Behind the Lines 1

Philippa Lewis

Rex Savidge (1932), Entrance vestibule to civic building, Newcastle, 1957. Photomontage, ink and black and white photographs on Whatman 1956 paper, 585 × 800 mm. DMC 2907.

I look at this drawing and imagine the following scenario: Rex Savidge, architect, is running short of time. He must submit his plan for a commercial development in Newcastle the following day. Giving it a last look over, he is generally pleased with it: he has taken particular care with the lettering, (though he now wishes he had made the LIFT letters smaller), the perspective works – emphasised by the foyer’s lovely chequered ceiling, (he would suggest Kingfisher Blue and white), and he is very satisfied with the figures inhabiting the building, their heads floating lightly above their bodies – rather Corb, he thinks. Blank plate glass windows humanised by those planters filled with trailing ivy. Nice touch.

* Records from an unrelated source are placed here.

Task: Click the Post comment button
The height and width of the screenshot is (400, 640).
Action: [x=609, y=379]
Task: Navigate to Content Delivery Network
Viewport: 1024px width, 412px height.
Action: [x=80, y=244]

Young Nick Harbottle, trailing his duffle coat, comes into his office and looks over Savidge’s shoulder. ‘They’ll be lucky if that cheese plant survives a winter outside,’ he murmurs. Rex Savidge doesn’t answer but smooths his knitted tie. Worse is to come: ‘Bit empty, that pedestrian precinct. Looks like the public is giving it the cold shoulder. Needs a few people, real people.’

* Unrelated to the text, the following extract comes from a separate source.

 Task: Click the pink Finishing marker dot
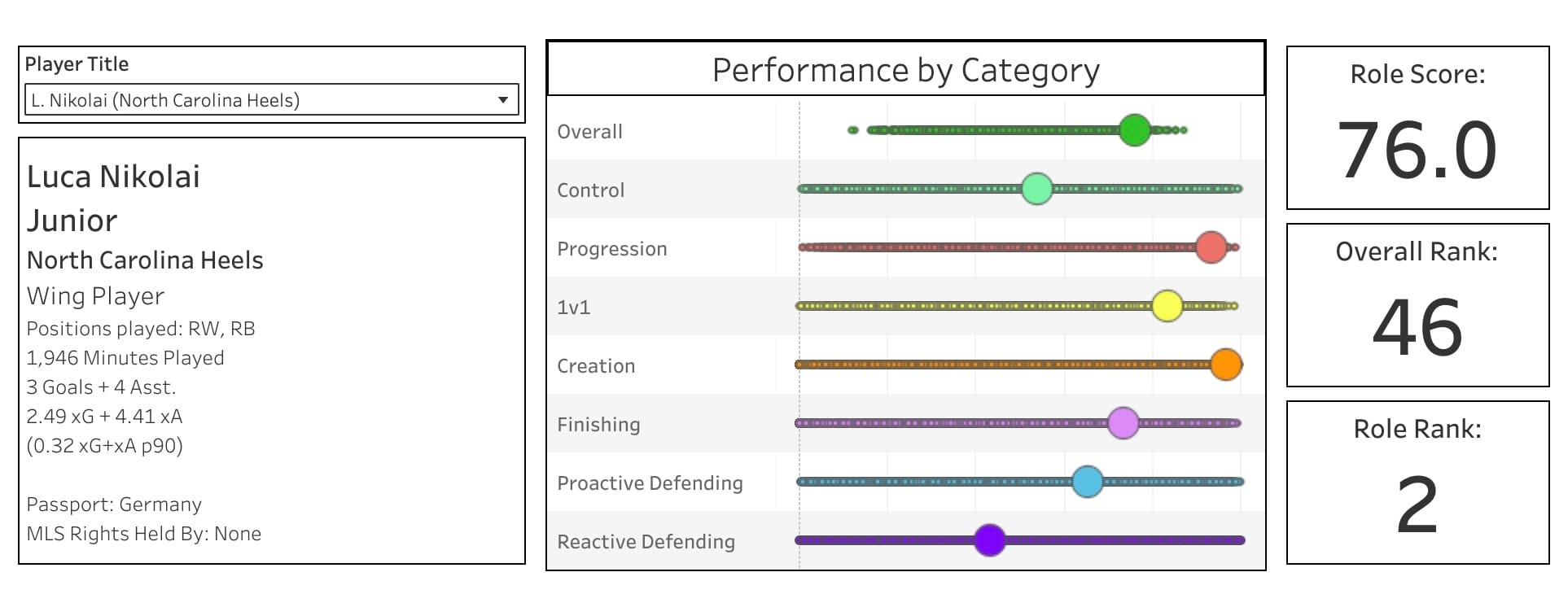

Critical blighter. Rex Savidge sees himself as an aesthete, a bit of a lily, but is aware that Harbottle has an acute eye for the popular. He is right. Damn him. No time to draw new figures. Collage. He calls in his secretary. ‘Miss Armstrong, you are very keen on illustrated magazines; can you can find me a few photographs of some smart people that I can paste onto the foreground for the presentation drawing of that Office job. Rather urgent: tomorrow morning?’

‘Horrockses Fashions in Fine Cotton’. Advertisement in Shopping Magazine.

Monica Armstrong goes home to her parents’ terraced house in Jesmond. She has only a vague idea of what sort of people Mr Savidge had in mind, but, after tea, starts leafing through the summer issue of Women’s Journal. She has already noted the advertisements for Horrockses summer frocks; something she might be able to afford now that she is out of the typing pool and a personal secretary. What could be smarter that those? And there is a man looking very admiringly at them – a suave David Niven type, not like that scruffy Harbottle. She pulls out a couple of pages. Perhaps old Savidge wants some men too. She finds a couple in her dad’s copy of Sphere, illustrating some dull story about the City of London.

The following morning, with only a couple of hours in hand, Savidge receives Monica’s tributes with some anxiety. What on earth will the client think of City of London stock jobbers milling around in Newcastle, or for that matter maidens cavorting in crisp cotton? Too late now. He painstakingly pastes them onto his pristine drawing and delicately pencils in the merest shadow at their feet, trying to make them look as if they might possibly belong. Well, that’s ruined it, he mutters to himself – still if that’s what it takes…

At 9 Bemersyde Drive a male voice shouts out, ‘Who’s cut up my bloomin’ magazine?’